As I finally approached Atlantic Station, about 40 minutes after the run started, my pace had downgraded to a hobble. Just as I resigned myself to the idea of walking the rest of the way, I heard my name, just a faint whisper over the music in my headphones. Then I heard it again.
It was Shay and Maurice down the street.
Come on! You can do it! Almost there!
So I ran. It was only about half a block to the finish, but I ran it. I didn’t immediately notice that the rest of the runners were behind Shay and Maurice, hands extended in a line for me to high five them as I finished. They all clapped. They all cheered. They all celebrated.
I bent over, hands on my knees to catch my breath. Maurice walked over to me. “Hey, man, you ran a 5K and didn’t even know it”
“What?” I asked.
“That was three and some miles. One point eight there and one point eight back…it’s a 5K.”
I let a smile creep onto my face in between my deep panting. Word? 5K?
After each run, M&P gathers for a pic, takes time for announcements to see what events and endeavors the rest of the group can support and, finally, a huddle with a chant. These days, it ends in a “Wakanda Forever.”

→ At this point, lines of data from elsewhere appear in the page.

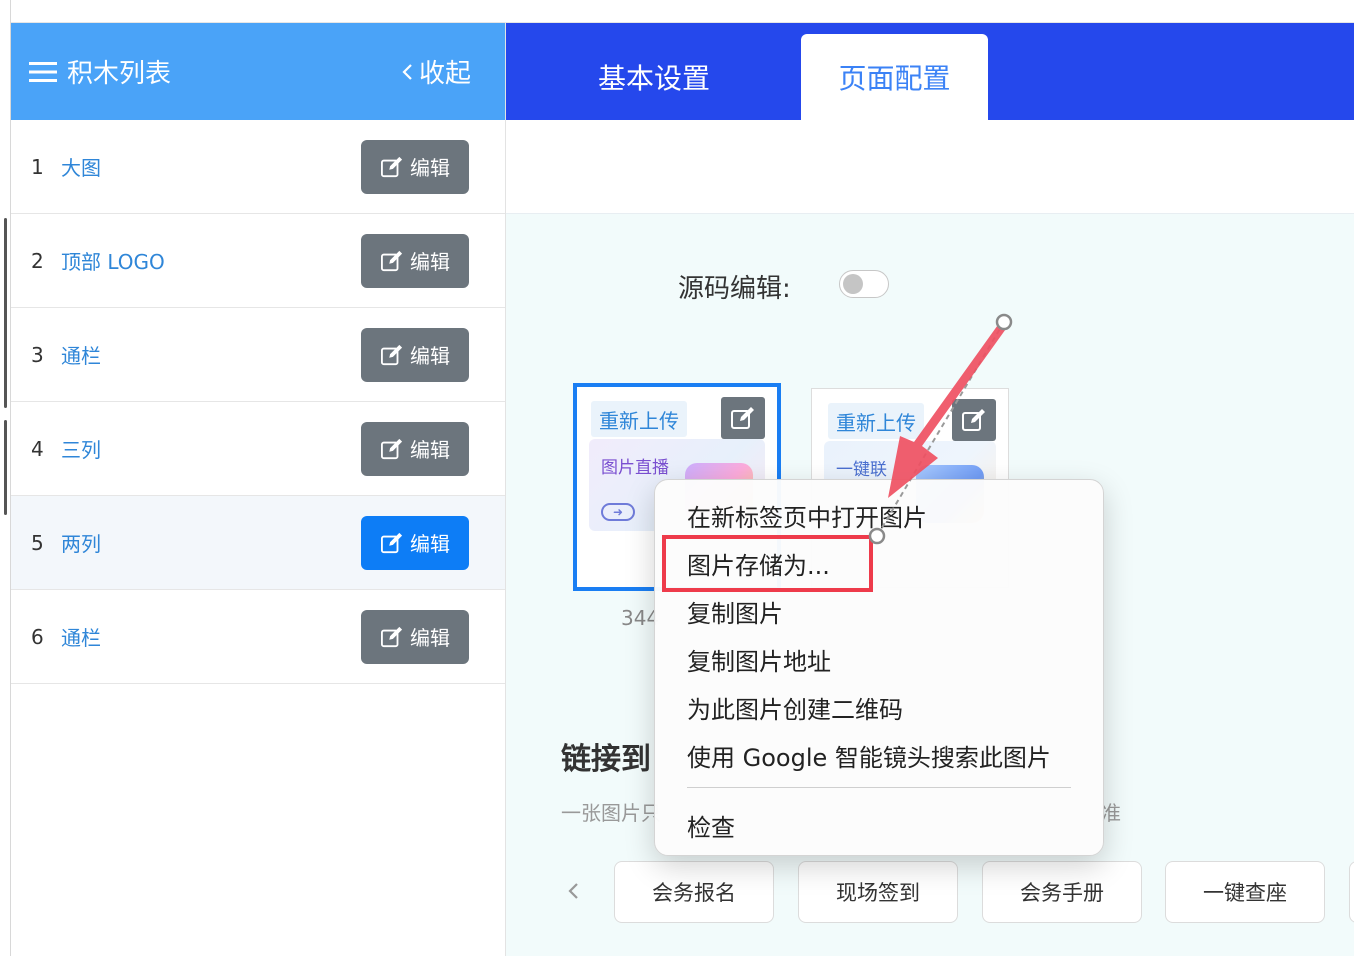 This screenshot has width=1354, height=956. What do you see at coordinates (853, 284) in the screenshot?
I see `toggle-knob` at bounding box center [853, 284].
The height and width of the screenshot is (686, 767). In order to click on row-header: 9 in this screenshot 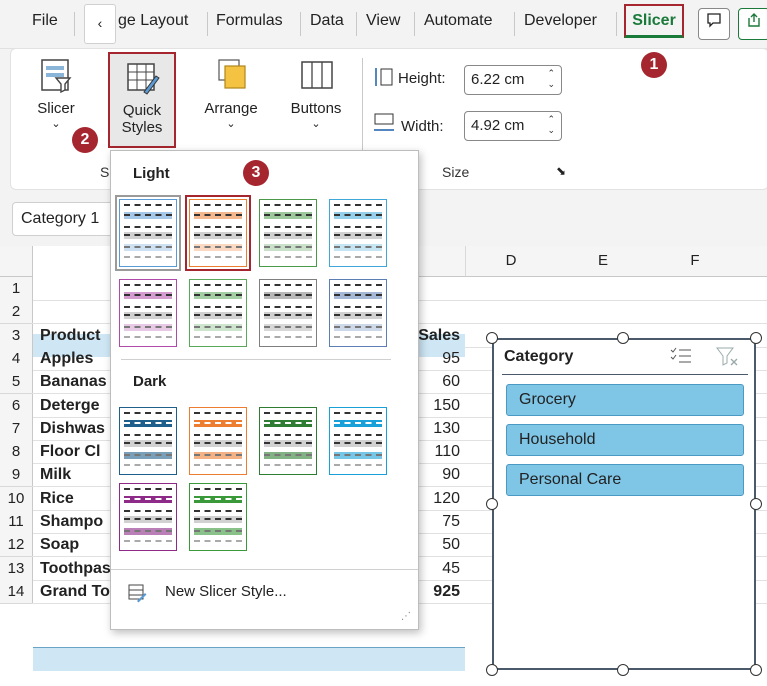, I will do `click(16, 475)`.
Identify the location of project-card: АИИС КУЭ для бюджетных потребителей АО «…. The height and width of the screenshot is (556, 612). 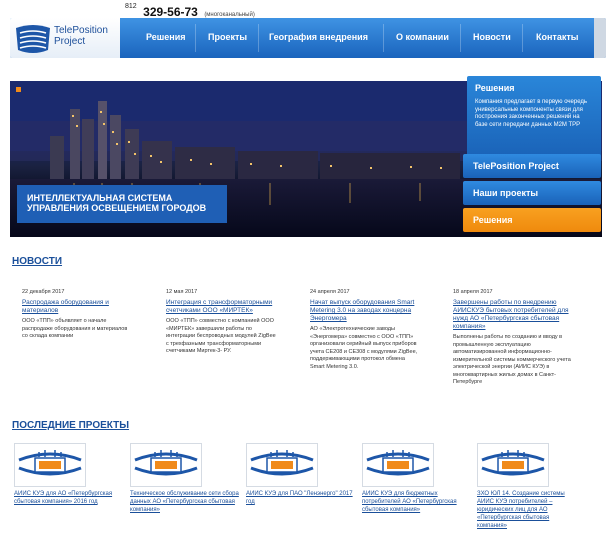
(417, 478).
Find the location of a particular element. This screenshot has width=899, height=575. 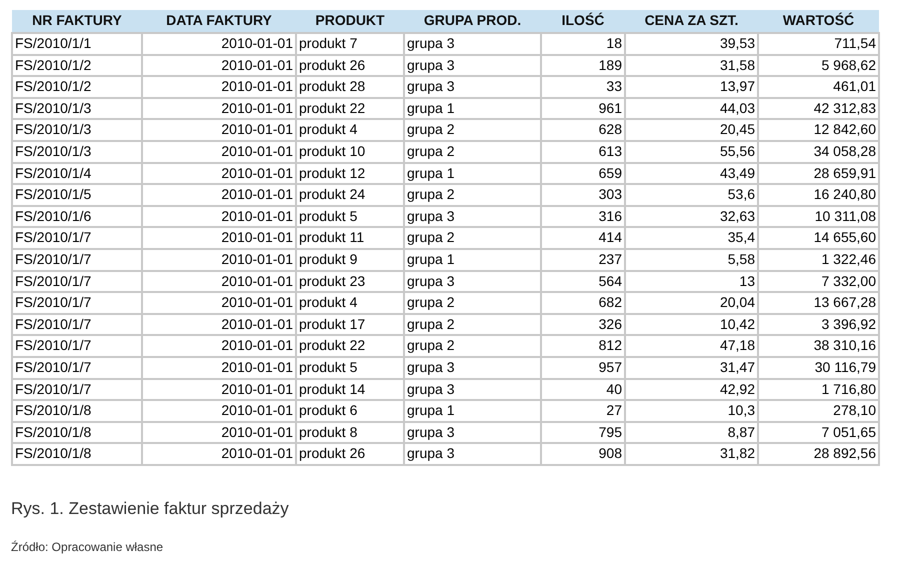

table-cell: 961 is located at coordinates (583, 109).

By the time we finished that routine, I got it. I understood how a running group can be more than a running group. It’s health. It’s self-care. Family. This is what Movers and Pacers has done for an entire community. This is how a group of black people have gotten together to better themselves and the people around them. And they built the organization on a foundation of togetherness, love, and support.
I lay in my bed that night, my thighs and feet still throbbing. But hovering out beyond the pain was pride and little lingering disbelief: 5K? Me? I may not have run the whole thing, but I definitely completed it. I couldn’t sleep I was so happy. I just lay in bed smiling and staring at the ceiling until I heard the first droplets of a rain shower pattering on my roof.